If the answer is the latter and not the former, no matter anyone’s opinions of the al-Assad regime, they should be opposing the militarization of the uprising, and not just braying hysterically about everything being “al-Assad’s fault.” When governments are attacked violently, they respond violently. People condemn the violence of Hamas – less defensibly – on similarly utilitarian grounds. Not that they don’t have a right to it but that it doesn’t work. For whom works the Syrian National Army’s (or Turkey’s) attacks on the Syrian military?

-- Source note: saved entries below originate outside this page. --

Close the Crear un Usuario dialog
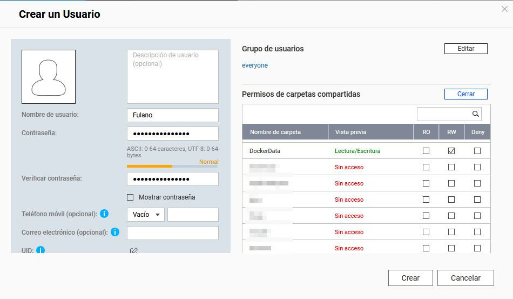The image size is (513, 299). tap(504, 9)
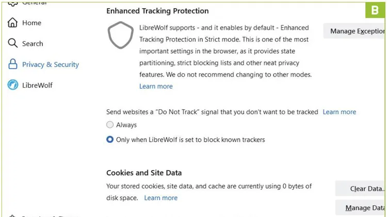Click the green B badge
Screen dimensions: 387x217
(x=375, y=10)
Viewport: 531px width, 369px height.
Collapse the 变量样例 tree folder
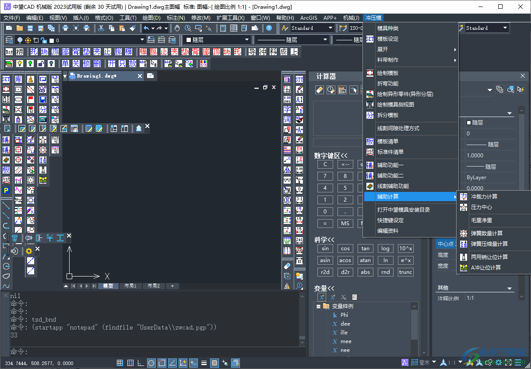pos(318,306)
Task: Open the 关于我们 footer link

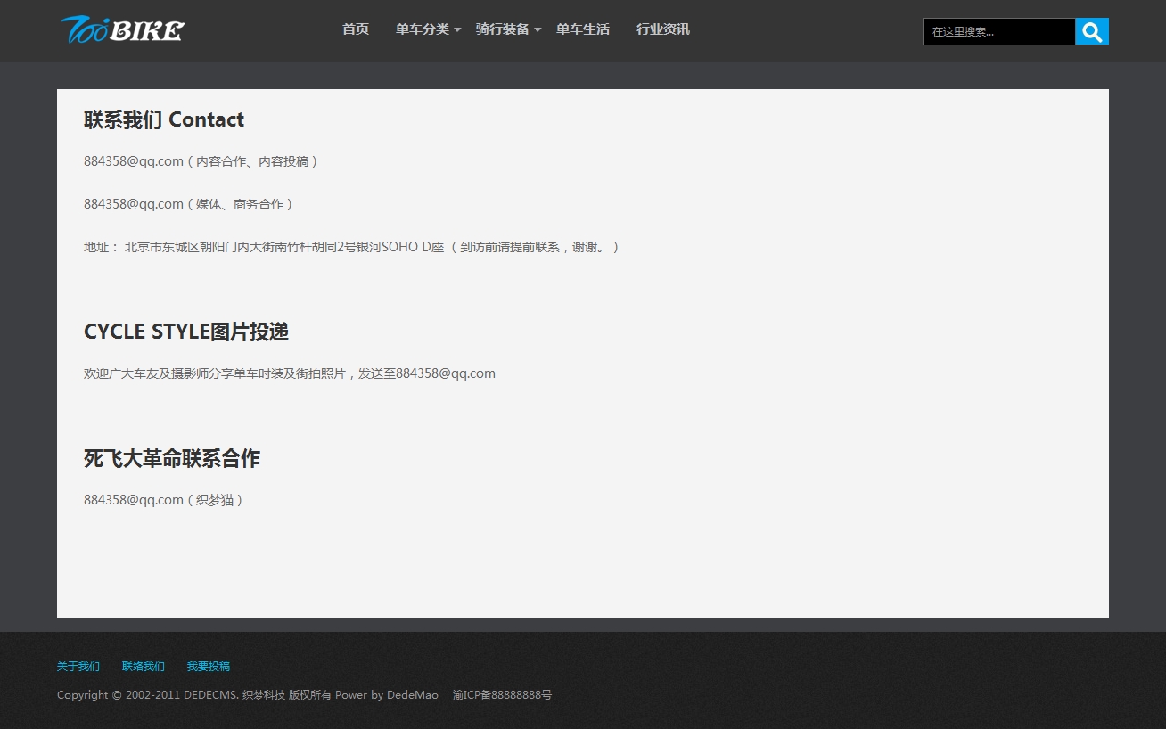Action: pos(78,667)
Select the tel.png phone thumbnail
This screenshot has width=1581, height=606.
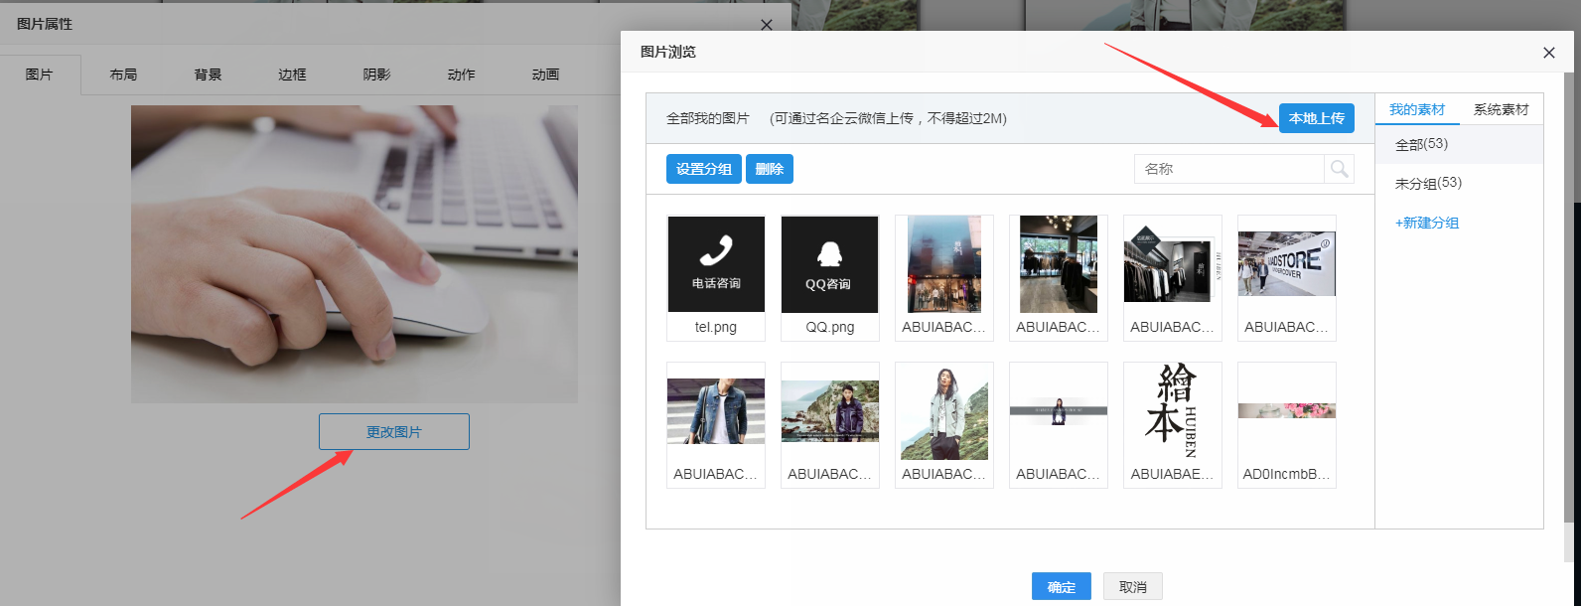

Mohammad Riad Shaqfa, the leader of Syria’s outlawed Muslim Brotherhood recently said, “If other interventions are required, such as air protection, because of the regime’s intransigence, then the people will accept Turkish intervention.” So many peoples in Syria, it’s wonderful that this schizophrenia affords one of the self-anointed voices of the people the authority to call for foreign invasion. The Jordanian MB appears to have signed onto this program, bristling when planning for an anti-intervention demonstration in Amman seemed to be converging on a slogan saying, “Hands off Syria.” They insisted that the slogan be, “No to American Intervention in Arab Affairs,” the reason why the very clever GCC has been managing the regional counter-revolution for its bigger partners in the management of global capitalism – the United States and the European Union. Putting a melanin-rich Arab face on imperialism has been a respected mode of regulation of the peoples of the Middle East for decades.

That the MB is signing onto this agenda is also a signal, another in a long line of signals, that it’s ready to start fulfilling its role as the empire’s regional lieutenant. Meanwhile the Syrian National Council is reaching out to the fanatic reactionaries in Libya for support: “The Libyans are offering money, training and weapons to the Syrian National Council,” said Wisam Taris, a human rights campaigner with links to the SNC. And you are telling me the leadership is not compromised, that the use of the word, “hijacked,” is offensive? That it’s some form of Stalinism to point out that the demonstrators in the video above oddly have a banner inked in English, so as to appeal to propagandized Americans and Europeans, as opposed to Arabic, so as to appeal to the natural allies of revolutionaries, the other Arabs of the Middle East?

Please find someone else to accept these lies.